95. The method of any one of claims 81-94, wherein the system is delivered intramuscularly or subcutaneously.

96. A carrier system for use in the method according to any preceding claim.

97. A composition comprising a carrier system, the carrier system comprising one or more carriers, the one or more carriers comprising:

a) A first polynucleotide encoding an adalimumab protein; and

98. The composition of claim 97, wherein the first polynucleotide encodes an adalimumab variable heavy chain sequence of SEQ ID NO 124, or an amino acid sequence having at least 70%, at least 75%, at least 80%, at least 85%, at least 90%, at least 95%, at least 96%, at least 97%, at least 98%, or at least 99% sequence identity thereto; and the adalimumab variable light chain sequence of SEQ ID No. 129, or an amino acid sequence having at least 70%, at least 75%, at least 80%, at least 85%, at least 90%, at least 95%, at least 96%, at least 97%, at least 98% or at least 99% sequence identity thereto.

99. A composition comprising a carrier system, the carrier system comprising one or more carriers, the one or more carriers comprising:

a) A first polynucleotide encoding a Glucosylceramidase (GBA) protein; and

100. The composition of claim 99, wherein the first polynucleotide encodes the GBA amino acid sequence of SEQ ID No. 406 or an amino acid sequence having at least 70%, at least 75%, at least 80%, at least 85%, at least 90%, at least 95%, at least 96%, at least 97%, at least 98% or at least 99% sequence identity thereto.

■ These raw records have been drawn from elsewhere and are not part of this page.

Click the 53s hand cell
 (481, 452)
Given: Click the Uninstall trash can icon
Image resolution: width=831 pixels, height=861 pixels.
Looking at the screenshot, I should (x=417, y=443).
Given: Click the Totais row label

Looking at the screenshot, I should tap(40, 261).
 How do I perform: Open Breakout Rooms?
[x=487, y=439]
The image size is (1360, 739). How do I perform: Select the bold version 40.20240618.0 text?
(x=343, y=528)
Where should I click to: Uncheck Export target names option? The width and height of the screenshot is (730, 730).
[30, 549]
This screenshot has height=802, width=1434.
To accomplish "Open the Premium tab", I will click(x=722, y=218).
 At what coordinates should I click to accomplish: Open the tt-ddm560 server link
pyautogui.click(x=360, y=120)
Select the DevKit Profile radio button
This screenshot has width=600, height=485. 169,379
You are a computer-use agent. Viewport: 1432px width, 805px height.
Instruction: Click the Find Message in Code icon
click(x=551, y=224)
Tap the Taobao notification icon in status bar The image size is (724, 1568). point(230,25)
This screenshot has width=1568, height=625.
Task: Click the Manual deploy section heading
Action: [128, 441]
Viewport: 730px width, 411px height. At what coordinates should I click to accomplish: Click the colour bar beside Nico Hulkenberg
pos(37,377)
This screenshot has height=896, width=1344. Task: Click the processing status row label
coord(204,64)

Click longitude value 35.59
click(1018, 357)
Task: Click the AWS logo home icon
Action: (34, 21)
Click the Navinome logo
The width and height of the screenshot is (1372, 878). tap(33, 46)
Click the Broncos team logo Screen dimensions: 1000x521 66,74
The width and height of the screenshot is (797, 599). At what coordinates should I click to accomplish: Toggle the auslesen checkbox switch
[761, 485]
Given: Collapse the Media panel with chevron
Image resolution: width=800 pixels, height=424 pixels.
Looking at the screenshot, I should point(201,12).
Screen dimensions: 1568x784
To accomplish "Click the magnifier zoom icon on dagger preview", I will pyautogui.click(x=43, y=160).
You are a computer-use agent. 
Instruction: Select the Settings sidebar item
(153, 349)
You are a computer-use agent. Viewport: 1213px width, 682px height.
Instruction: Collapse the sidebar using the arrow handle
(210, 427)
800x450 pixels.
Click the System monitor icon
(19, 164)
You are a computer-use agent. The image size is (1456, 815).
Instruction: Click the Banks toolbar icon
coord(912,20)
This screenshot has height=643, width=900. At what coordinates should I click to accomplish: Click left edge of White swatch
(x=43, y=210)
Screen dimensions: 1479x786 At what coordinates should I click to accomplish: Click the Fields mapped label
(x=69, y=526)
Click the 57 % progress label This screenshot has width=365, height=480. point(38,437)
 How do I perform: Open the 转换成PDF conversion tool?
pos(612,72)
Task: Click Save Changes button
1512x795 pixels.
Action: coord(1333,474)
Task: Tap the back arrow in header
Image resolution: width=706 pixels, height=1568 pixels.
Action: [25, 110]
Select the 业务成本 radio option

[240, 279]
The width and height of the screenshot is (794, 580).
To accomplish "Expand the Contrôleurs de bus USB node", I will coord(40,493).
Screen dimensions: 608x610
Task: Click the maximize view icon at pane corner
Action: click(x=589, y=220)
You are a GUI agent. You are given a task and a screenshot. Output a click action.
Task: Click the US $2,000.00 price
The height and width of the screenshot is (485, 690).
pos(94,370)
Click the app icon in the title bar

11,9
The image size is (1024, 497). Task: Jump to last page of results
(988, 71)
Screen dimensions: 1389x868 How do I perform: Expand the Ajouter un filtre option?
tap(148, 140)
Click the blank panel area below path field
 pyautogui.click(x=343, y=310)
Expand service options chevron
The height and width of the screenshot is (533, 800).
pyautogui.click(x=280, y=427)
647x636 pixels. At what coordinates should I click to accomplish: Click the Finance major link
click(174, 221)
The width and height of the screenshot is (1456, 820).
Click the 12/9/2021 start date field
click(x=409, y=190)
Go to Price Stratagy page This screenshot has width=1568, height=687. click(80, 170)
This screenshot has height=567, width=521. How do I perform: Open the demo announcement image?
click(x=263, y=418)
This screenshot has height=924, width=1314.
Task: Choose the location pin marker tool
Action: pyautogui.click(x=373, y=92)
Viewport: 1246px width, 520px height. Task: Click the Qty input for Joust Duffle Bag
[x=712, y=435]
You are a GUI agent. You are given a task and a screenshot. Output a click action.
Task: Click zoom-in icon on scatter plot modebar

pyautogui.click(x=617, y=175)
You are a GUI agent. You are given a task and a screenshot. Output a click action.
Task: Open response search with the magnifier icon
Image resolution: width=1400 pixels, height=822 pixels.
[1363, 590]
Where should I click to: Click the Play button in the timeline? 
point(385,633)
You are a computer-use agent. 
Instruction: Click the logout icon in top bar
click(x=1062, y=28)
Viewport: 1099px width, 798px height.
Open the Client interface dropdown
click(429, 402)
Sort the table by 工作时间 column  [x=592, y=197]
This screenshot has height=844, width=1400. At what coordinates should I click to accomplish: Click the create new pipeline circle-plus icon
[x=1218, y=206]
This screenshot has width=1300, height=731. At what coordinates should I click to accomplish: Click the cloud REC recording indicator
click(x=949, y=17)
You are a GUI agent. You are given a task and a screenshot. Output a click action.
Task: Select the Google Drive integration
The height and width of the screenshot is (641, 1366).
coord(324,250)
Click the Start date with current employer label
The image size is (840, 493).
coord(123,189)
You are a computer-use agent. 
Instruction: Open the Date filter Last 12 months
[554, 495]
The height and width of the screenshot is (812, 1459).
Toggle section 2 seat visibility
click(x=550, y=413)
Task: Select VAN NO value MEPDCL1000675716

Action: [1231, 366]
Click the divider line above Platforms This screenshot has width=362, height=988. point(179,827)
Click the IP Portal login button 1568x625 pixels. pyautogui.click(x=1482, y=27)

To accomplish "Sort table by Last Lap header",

101. A composition comprising one or more carriers, the one or more carriers comprising:

a) A first polynucleotide encoding a target protein; and

102. The composition of claim 101, wherein the first polynucleotide encodes a variable heavy chain sequence of table 8, or an amino acid sequence having at least 70%, at least 75%, at least 80%, at least 85%, at least 90%, at least 95%, at least 96%, at least 97%, at least 98%, or at least 99% sequence identity thereto; and/or a variable light chain sequence of table 8, or an amino acid sequence having at least 70%, at least 75%, at least 80%, at least 85%, at least 90%, at least 95%, at least 96%, at least 97%, at least 98%, or at least 99% sequence identity thereto.

103. The composition of claim 102, wherein the first polynucleotide encodes a protein sequence of table 9, or an amino acid sequence having at least 70%, at least 75%, at least 80%, at least 85%, at least 90%, at least 95%, at least 96%, at least 97%, at least 98%, or at least 99% sequence identity thereto.